Based on this approach, birth or death events occurring within a specified period can be selected. So, for example, the following query returns a list of persons born during the 1940s, with the archival resources with which they are associated:

PREFIX locah: <http://data.archiveshub.ac.uk/def/>
PREFIX bio: <http://purl.org/vocab/bio/0.1/>
PREFIX foaf: <http://xmlns.com/foaf/0.1/>
SELECT ?birthdate ?person ?name ?famname ?givenname ?ar
WHERE { 
?event a bio:Birth ;
   bio:date ?birthdate ;
   bio:principal ?person .
   FILTER regex(str(?birthdate), '^194') .
?person foaf:name ?name .
   OPTIONAL { ?person foaf:familyName ?famname ; foaf:givenName ?givenname } .
?concept foaf:focus ?person .
?ar locah:associatedWith ?concept .
}
ORDER BY ?birthdate ?name

Run this query against the current LOCAH endpoint.

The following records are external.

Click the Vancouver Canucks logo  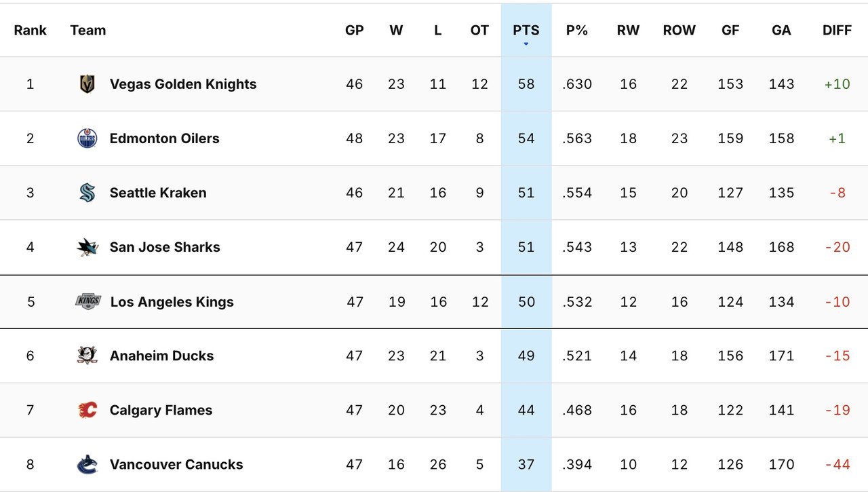[x=88, y=464]
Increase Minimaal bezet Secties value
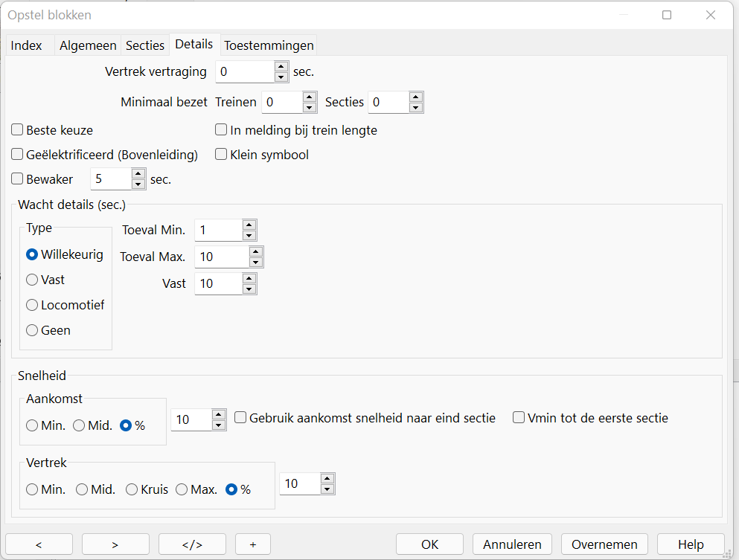 (416, 97)
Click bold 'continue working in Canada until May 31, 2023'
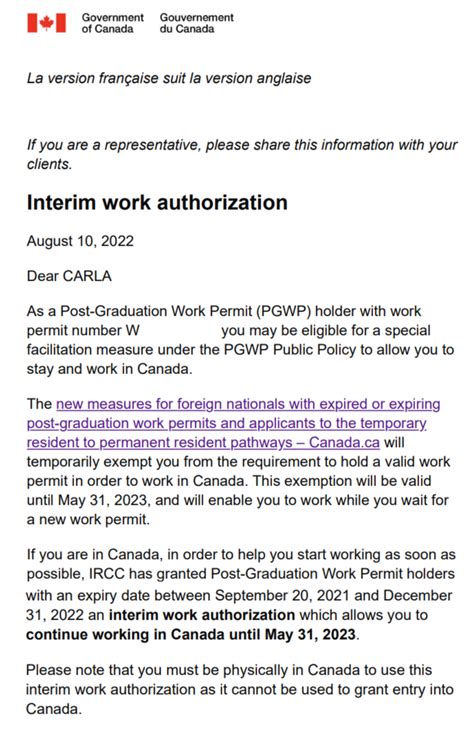The height and width of the screenshot is (732, 474). click(191, 634)
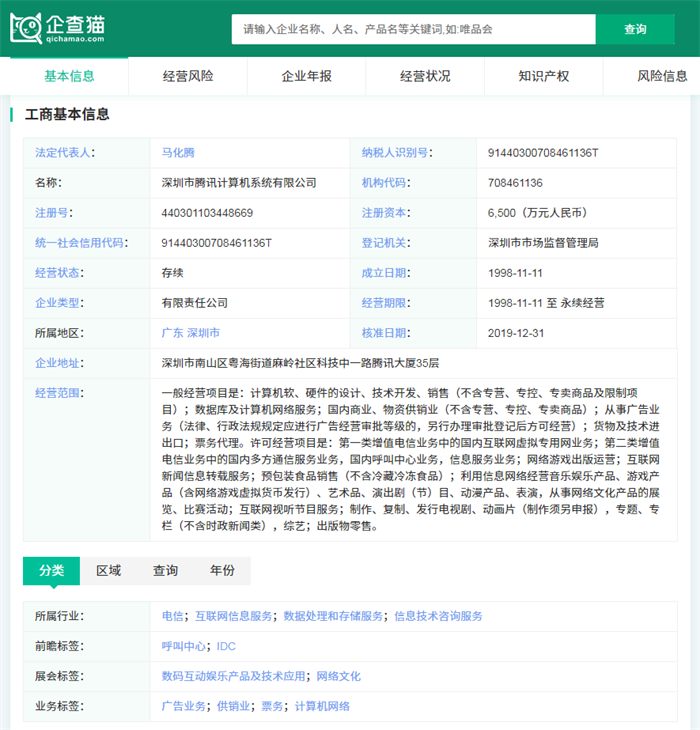Open the 企业年报 tab
This screenshot has width=700, height=730.
coord(306,76)
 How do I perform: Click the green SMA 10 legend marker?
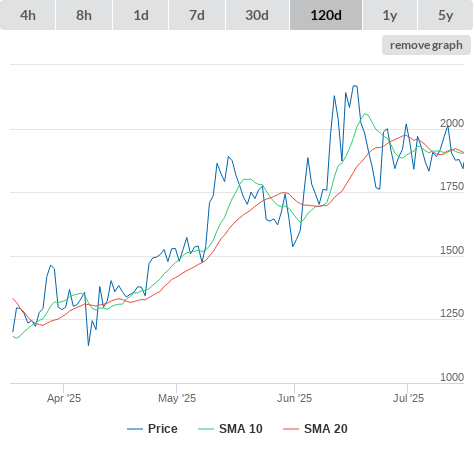pos(206,429)

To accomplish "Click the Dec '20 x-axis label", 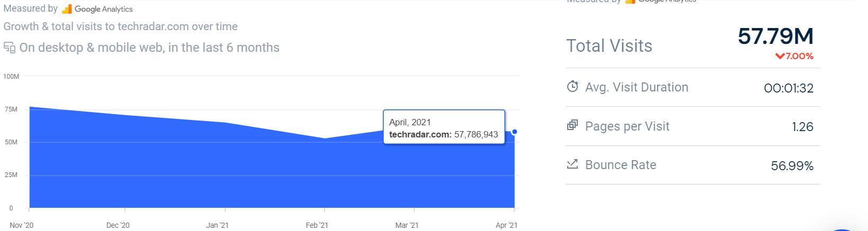I will (x=118, y=225).
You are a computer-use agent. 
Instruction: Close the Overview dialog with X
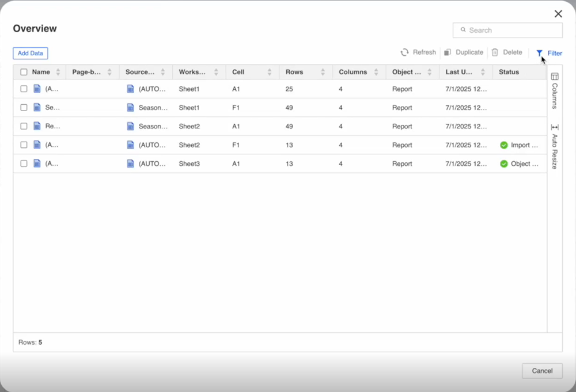point(558,14)
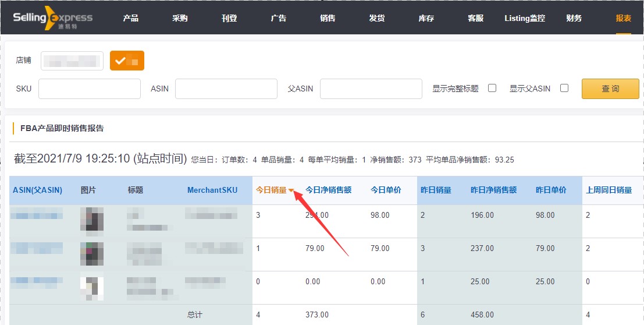This screenshot has width=644, height=325.
Task: Open the 广告 menu
Action: [279, 18]
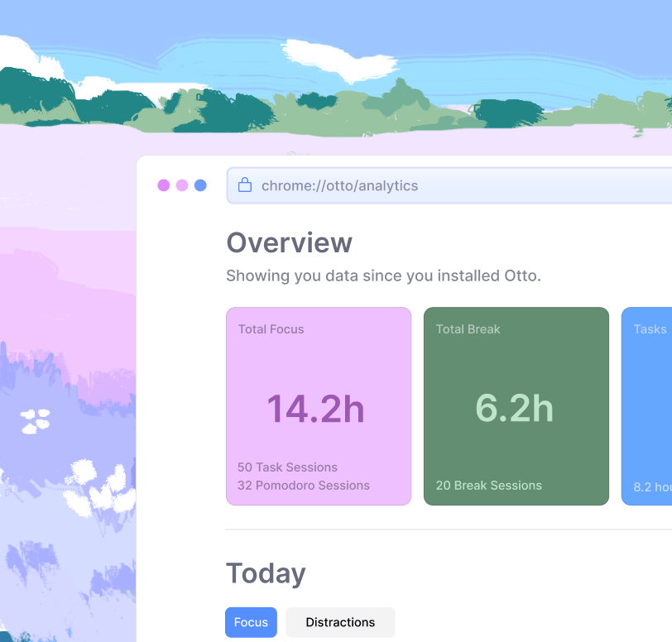Click the 32 Pomodoro Sessions text
This screenshot has width=672, height=642.
[303, 486]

(I use this to illustrate the “event” approach, but in this case, birth and death dates are also provided as literal values of properties associated with the person, so there are other (easier!) ways of getting that information.)

To close, I’ll just emphasise again that these are only a few simple examples, intended to give an idea of the structure/”shape” of the data, and a flavour of what sort of queries are possible. If you come up with any examples of your own you’d like to share, we’d be glad to hear about them in comments below. (Come to think of it, it’s probably not very easy to maintain formatting/whitespace etc in comments, so it might be easier to host any such examples elsewhere and just post links here).

P.S. If there are any “tweaks” that you think we could make that would make things easier for those consuming/querying the data, it would be good to hear about them. I can’t promise we’ll be able to implement them, but we are still at the stage where things can be changed and we do want the data to be as usable and useful as possible.